Obscure medical Q: Polycythemia

My Dad was diagnosed with a rare disease called Polycythemia. Basically, it meant his body produced far too many red blood cells and was too thick, resulting in heart attacks and stokes. Expert docs told Mom that it’s almost entirely a male disease, so none of his daughters are at risk. Incidentally, Dad had a massive heart attack at 39, a stroke at 53, and a fatal heart attack at 62. The docs said they suspected the same disease caused the relatively early deaths (50-ish) of his father and grandfather, too.

What I’d like to know is this: is my son (his grandson) at risk for this disease? All of the research I’ve found is either inconclusive or way over my head with medical terminology. Might I have passed on a gender-specific, recessive trait to my kid? And is there any way to find out before he reaches adulthood and has medical problems?

I am not a doctor and I have never played one on TV, Although it has always been my life long dream to be a doctor. The closest I every got was wearing a set of scrubs while watching my wife’s C-section, ok I am rambling now.

To answer the OP.

My Grandmther was diagnosed with Polycythemia in her early fifties or sixties I believe.

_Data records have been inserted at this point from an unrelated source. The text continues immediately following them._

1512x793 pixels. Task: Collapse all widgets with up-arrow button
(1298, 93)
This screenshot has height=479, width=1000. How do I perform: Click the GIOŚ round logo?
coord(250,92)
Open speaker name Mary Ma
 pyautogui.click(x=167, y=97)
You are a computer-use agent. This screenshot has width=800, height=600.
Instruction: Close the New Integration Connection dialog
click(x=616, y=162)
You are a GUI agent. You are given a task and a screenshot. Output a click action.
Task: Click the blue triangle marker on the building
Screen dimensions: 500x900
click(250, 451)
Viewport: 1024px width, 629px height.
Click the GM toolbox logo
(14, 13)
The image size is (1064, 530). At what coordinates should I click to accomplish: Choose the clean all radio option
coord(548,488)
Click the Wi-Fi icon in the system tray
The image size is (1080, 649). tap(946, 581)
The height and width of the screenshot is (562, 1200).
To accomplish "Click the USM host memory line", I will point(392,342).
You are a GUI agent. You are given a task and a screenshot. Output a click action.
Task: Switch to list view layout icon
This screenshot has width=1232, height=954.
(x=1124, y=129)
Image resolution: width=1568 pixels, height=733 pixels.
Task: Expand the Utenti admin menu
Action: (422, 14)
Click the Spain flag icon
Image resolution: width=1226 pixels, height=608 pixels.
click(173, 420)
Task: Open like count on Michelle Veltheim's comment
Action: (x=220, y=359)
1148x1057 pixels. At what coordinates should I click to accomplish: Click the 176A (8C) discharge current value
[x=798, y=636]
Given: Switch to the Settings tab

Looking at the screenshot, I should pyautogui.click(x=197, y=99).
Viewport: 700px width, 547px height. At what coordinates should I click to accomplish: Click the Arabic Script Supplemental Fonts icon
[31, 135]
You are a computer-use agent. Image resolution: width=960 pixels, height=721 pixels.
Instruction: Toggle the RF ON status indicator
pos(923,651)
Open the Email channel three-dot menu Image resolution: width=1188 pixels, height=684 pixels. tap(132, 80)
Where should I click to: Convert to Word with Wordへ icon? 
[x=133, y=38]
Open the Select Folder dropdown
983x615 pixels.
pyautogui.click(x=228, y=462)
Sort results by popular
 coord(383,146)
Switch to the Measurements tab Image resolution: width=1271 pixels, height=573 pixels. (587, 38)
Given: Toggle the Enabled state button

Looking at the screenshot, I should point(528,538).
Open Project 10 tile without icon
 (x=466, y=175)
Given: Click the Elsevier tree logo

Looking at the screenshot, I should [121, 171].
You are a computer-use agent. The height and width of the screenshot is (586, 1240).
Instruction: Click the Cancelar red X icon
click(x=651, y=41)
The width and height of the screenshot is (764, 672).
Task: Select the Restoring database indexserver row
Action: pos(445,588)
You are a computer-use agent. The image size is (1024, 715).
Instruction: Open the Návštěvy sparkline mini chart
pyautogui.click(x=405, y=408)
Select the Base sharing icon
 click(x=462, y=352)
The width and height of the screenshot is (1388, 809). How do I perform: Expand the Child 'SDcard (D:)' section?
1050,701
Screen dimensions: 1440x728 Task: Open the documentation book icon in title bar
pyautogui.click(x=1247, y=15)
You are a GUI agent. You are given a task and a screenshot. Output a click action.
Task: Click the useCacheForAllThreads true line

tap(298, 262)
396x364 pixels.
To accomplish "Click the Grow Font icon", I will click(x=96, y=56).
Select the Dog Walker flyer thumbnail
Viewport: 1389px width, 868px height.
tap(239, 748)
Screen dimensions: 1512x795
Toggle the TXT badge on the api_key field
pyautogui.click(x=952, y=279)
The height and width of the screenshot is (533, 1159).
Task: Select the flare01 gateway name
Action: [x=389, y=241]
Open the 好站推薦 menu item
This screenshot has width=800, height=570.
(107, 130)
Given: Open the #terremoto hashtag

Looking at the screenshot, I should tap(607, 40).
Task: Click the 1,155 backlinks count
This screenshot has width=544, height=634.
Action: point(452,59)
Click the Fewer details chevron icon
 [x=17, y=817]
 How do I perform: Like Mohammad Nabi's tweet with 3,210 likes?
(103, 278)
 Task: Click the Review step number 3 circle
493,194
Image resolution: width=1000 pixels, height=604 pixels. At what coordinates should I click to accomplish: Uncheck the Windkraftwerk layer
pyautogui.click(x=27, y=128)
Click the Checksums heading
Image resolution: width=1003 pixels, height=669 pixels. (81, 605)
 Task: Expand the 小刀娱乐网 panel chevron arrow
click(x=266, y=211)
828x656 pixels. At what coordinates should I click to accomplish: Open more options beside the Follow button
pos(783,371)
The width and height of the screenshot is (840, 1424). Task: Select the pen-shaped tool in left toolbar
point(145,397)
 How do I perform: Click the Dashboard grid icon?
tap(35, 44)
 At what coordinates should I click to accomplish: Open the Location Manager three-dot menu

She saw the doctor once a month or so, took a pill everyday, and had some blood (quite a bit) drained out every now and then.

She died of natural causes at the ripe old age of 94.

No one else (knocks on wood) in the family has ever been diagnosed with this disease, so I would not worry about him getting it.

Polycythemia not necessarily a disease. There are several reasons to have a high redcell count. People who live at high altitudes have relative polycythemia. They need the extra red blood cells to carry enough oxygen
Polycythemia Vera is a disease that is seen in males more often. The cause is unclear.

The Merck Manual is a good source for this sort of thing.

In this case, it basically says the cause is unknown, but there is no strong evidence of heredity.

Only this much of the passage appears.